Discussion about having different TURN servers in different directions

Skipped slides of Security of Media Parameters
Generic Structure for Identity Assertions
How does PeerConnection know IdP domain?
Discussion about multiple choices of IdP and trust anchors and if an IdP is less trustworthy than another - choice of authoritative vs 3rd party
Discussion about how to avoid state sponsored IdPs, e.g.

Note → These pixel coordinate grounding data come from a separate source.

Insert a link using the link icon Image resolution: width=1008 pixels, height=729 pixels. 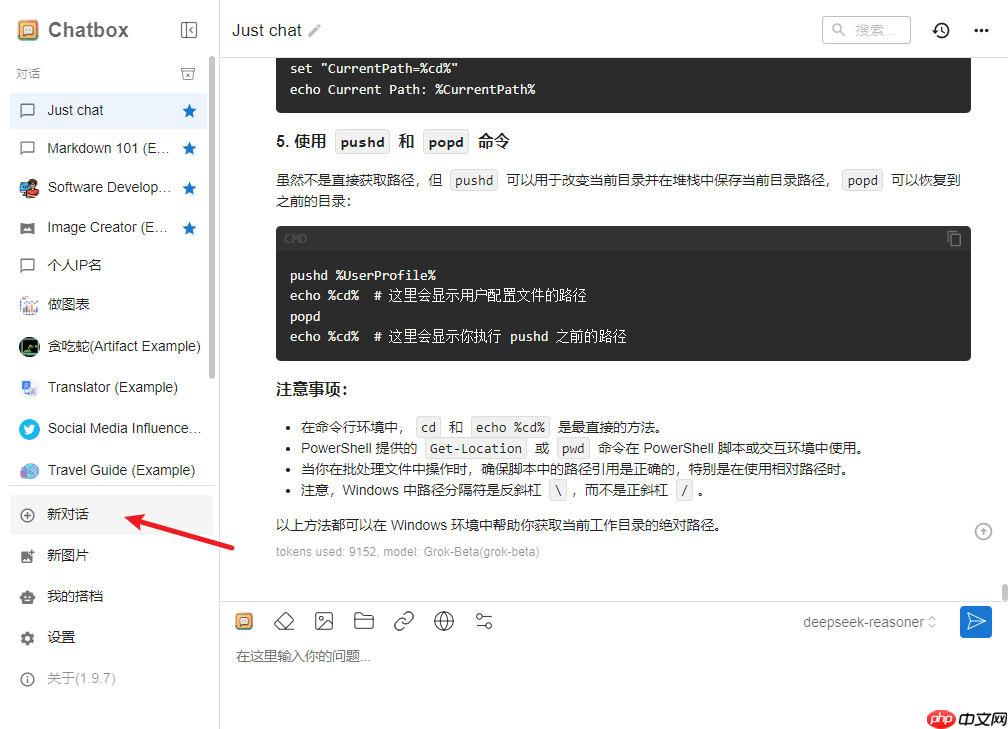404,621
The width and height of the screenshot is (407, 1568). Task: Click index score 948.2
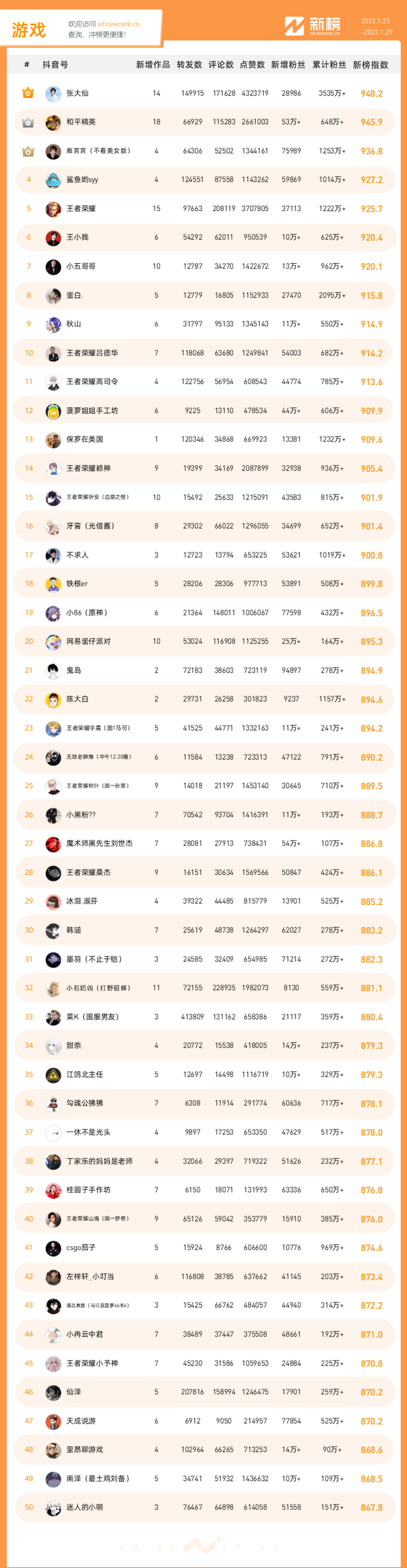(371, 94)
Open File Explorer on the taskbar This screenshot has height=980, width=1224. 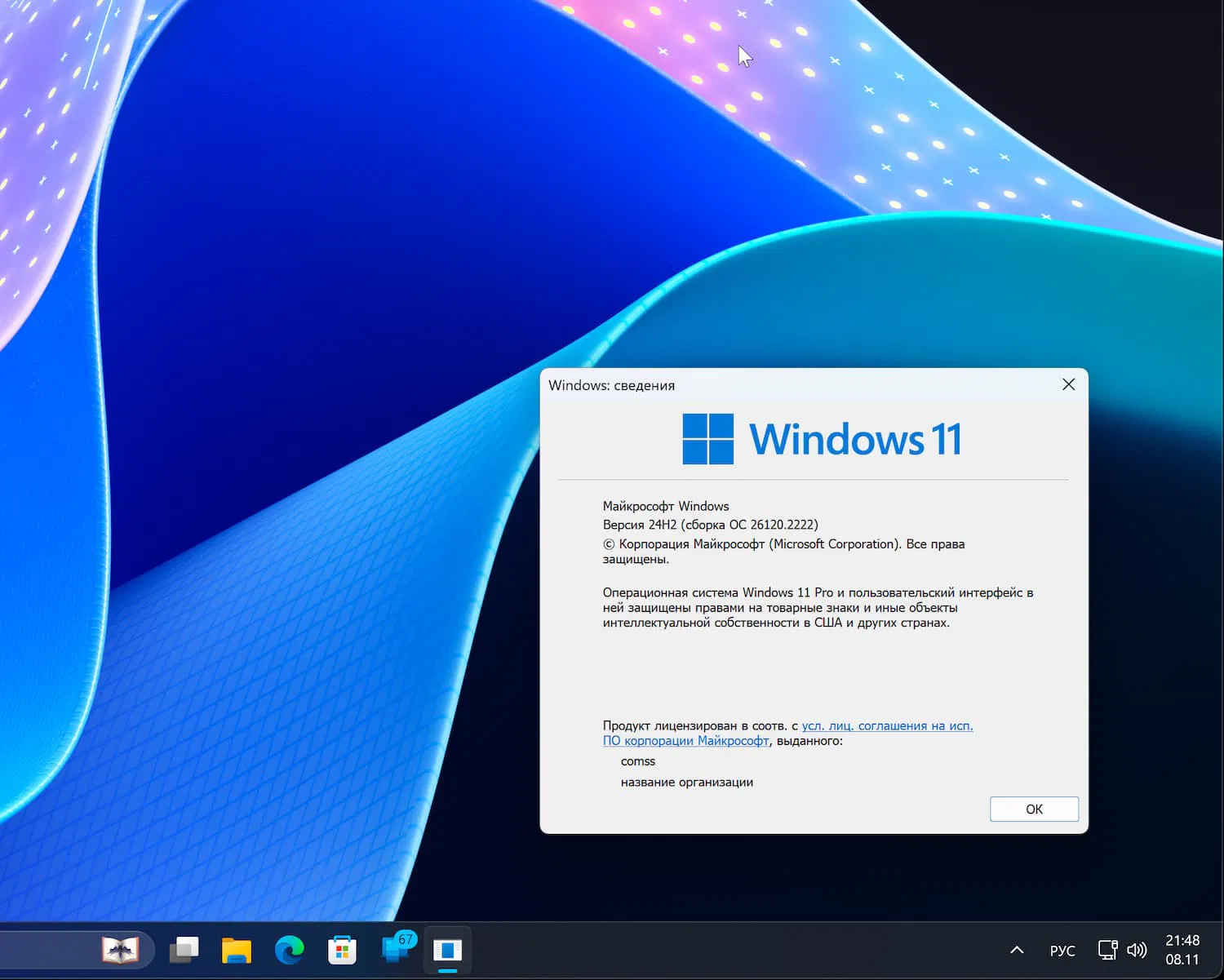pos(236,950)
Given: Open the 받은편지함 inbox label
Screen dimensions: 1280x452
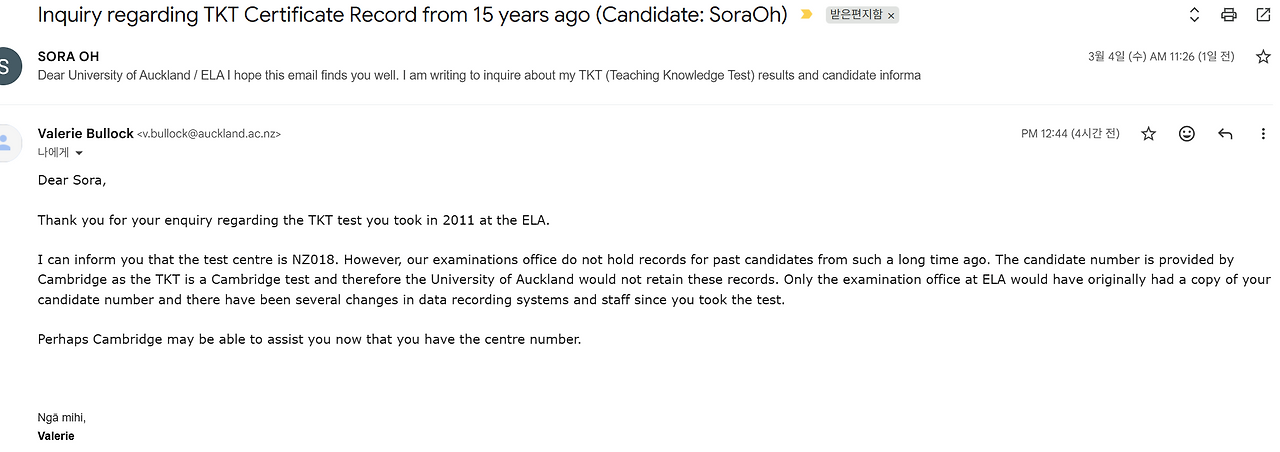Looking at the screenshot, I should 855,16.
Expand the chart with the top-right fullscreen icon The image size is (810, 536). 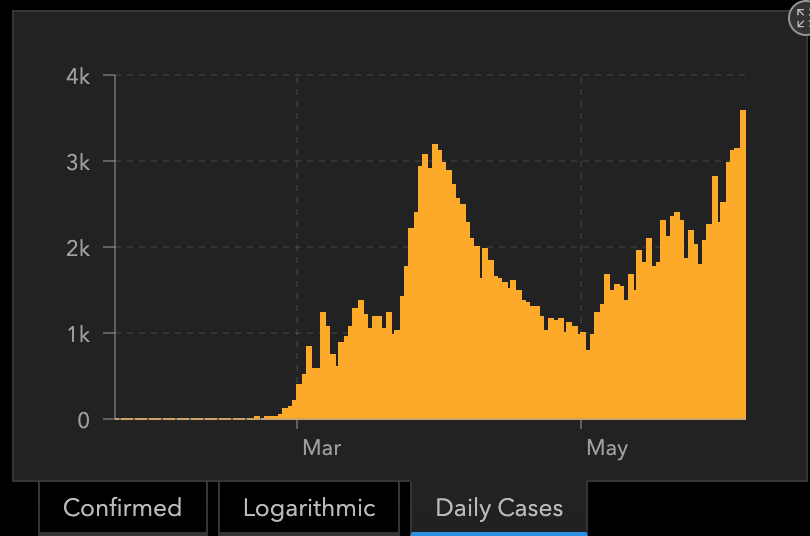point(799,20)
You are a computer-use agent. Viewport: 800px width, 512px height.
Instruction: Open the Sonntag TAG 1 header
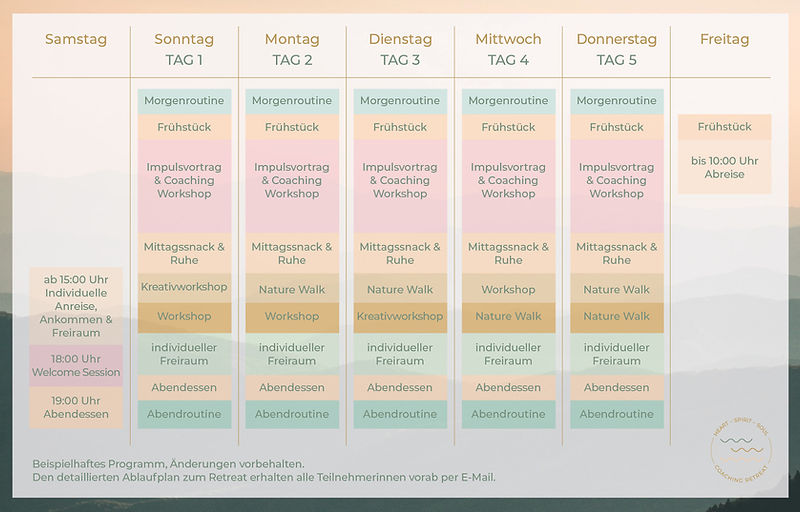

Iranian government - how to avoid popups and trying to explain 3rd party assertions
Discussion about only using authoritative assertions - ignoring third party assertions
Discussion about multiple active sessions - need to be able to interrogate using browser chrome

Incoming Message Checks (IdP Proxy)
Discussion about using // - don't have to use

Integrated IdP Support

Chairs: not ready to make decisions today.  Everyone should read, think, and be ready make decisions in Paris


Support for SDES in RTCWEB - Oscar Olson

Decisions to be Made
Question: have we made the decision to disallow plain RTP decision?  Chairs: No
Question: we need to decide RTP before SDES

Why even consider SDES?
Discussion if interop is important, then RTP needs to be discussed

Why is interworking simplified?
Discussion that 100% of 4G handsets also contain browsers, so this might be the upgrade path
Discussion we need to know what X is (% of existing that support/use SDES)
Discussion that devices facing the public Internet is the key question
- there is more SRTP used than inside the firewall.
Discussion about DTLS-SRTP encryption/decryption - could use EKT to avoid this
Discussion that avoiding clipping is important, as SDES avoids extra round trips

Chairs: Encourage Dan Wing to continue work on use of EKT to avoid
encrypt/decrypt in gateway.

Security Implications of SDES
Discussion about undetectable, but not plausible
Discussion about MitM that users must trust man in the middle or check
fingerprints/use IdP - can't put lock icon on SDES
Discussion that SDES does not have protection against passive attacks
and forward secrecy
Discussion that conclusion that SDES can be used securely is false.

Ran out of time and ended on slide 6.

Chairs: Question of legacy interop - how do we detect when legacy
interop is happening - please discuss on the list.

Chairs: Want activity before Paris, don't stop work.